— Page text —
= = = =

Community-acquired cases of COVID-19 at the Grand Chancellor Hotel and Princess Alexandra Hospital cannot be explained.

Mar 19, 2021, updated Mar 19, 2021
Queensland Chief Health Officer Dr Jeannette Young (right) and Premier Annastacia Palaszczuk. (Photo: AAP Image/Dan Peled)

Queensland Chief Health Officer Dr Jeannette Young (right) and Premier Annastacia Palaszczuk. (Photo: AAP Image/Dan Peled)

After some 650 contacts of three recent cases were tested and cleared, Chief Health Officer Jeannette Young said investigations into the cause of the mini-outbreak had drawn a blank.

While it was suspected the virus had leaked out of one hotel room on the first floor, and travelled down the corridor to another, infection control processes had been followed and CCTV footage showed nothing unusual.

Similarly, while one of the returned travellers then infected a doctor at the hospital, that doctor had been wearing protective equipment and there was no obvious point of failure.

“I think it’s a wicked virus, I genuinely do,” Young said.

“This is the virus that’s the problem, it’s not any human behaviour.”

Young said Australia had to be prepared for more outbreaks: NSW had also seen the virus leak out of hotel quarantine, and the only reason Victoria hadn’t was because the state wasn’t taking in returned travellers.

= = = =

— Dataset content —
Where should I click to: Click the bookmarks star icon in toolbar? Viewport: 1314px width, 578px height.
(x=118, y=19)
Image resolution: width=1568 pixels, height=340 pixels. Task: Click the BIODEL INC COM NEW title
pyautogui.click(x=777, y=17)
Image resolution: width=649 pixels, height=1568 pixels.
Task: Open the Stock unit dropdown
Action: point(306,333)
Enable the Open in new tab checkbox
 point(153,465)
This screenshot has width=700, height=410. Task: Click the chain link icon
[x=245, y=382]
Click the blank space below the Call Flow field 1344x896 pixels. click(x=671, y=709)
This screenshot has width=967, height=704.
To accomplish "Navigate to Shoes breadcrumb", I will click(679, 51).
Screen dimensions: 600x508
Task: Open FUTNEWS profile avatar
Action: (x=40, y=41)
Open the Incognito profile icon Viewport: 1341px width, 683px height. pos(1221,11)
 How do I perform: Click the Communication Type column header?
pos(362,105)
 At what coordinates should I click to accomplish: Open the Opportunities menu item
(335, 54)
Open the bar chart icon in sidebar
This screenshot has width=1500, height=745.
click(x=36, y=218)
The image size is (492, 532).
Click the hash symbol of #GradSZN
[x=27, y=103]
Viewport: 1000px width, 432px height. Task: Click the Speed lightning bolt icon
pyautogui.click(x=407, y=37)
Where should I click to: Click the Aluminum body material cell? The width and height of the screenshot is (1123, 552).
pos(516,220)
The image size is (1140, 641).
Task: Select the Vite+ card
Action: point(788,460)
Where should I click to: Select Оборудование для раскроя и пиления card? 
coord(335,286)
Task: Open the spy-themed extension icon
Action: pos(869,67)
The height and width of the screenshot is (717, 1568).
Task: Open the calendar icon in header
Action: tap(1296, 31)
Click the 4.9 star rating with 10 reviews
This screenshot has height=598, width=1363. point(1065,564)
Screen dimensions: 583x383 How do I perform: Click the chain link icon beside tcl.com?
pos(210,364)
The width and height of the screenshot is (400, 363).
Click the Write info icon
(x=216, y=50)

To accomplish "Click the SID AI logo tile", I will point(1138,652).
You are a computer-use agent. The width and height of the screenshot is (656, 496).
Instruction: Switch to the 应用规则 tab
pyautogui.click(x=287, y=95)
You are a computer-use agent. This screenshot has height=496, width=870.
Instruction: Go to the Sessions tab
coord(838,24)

= = = =

— Tasks to carry out —
1. Return the part of the COVID-19 article starting at "Similarly, while one" and ending at "in returned travellers.", copied word for word.
2. List every person mentioned by name in the COVID-19 article.

— Exercise solutions —
1.
Similarly, while one of the returned travellers then infected a doctor at the hospital, that doctor had been wearing protective equipment and there was no obvious point of failure.

“I think it’s a wicked virus, I genuinely do,” Young said.

“This is the virus that’s the problem, it’s not any human behaviour.”

Young said Australia had to be prepared for more outbreaks: NSW had also seen the virus leak out of hotel quarantine, and the only reason Victoria hadn’t was because the state wasn’t taking in returned travellers.

2.
- Jeannette Young
- Annastacia Palaszczuk
- Dan Peled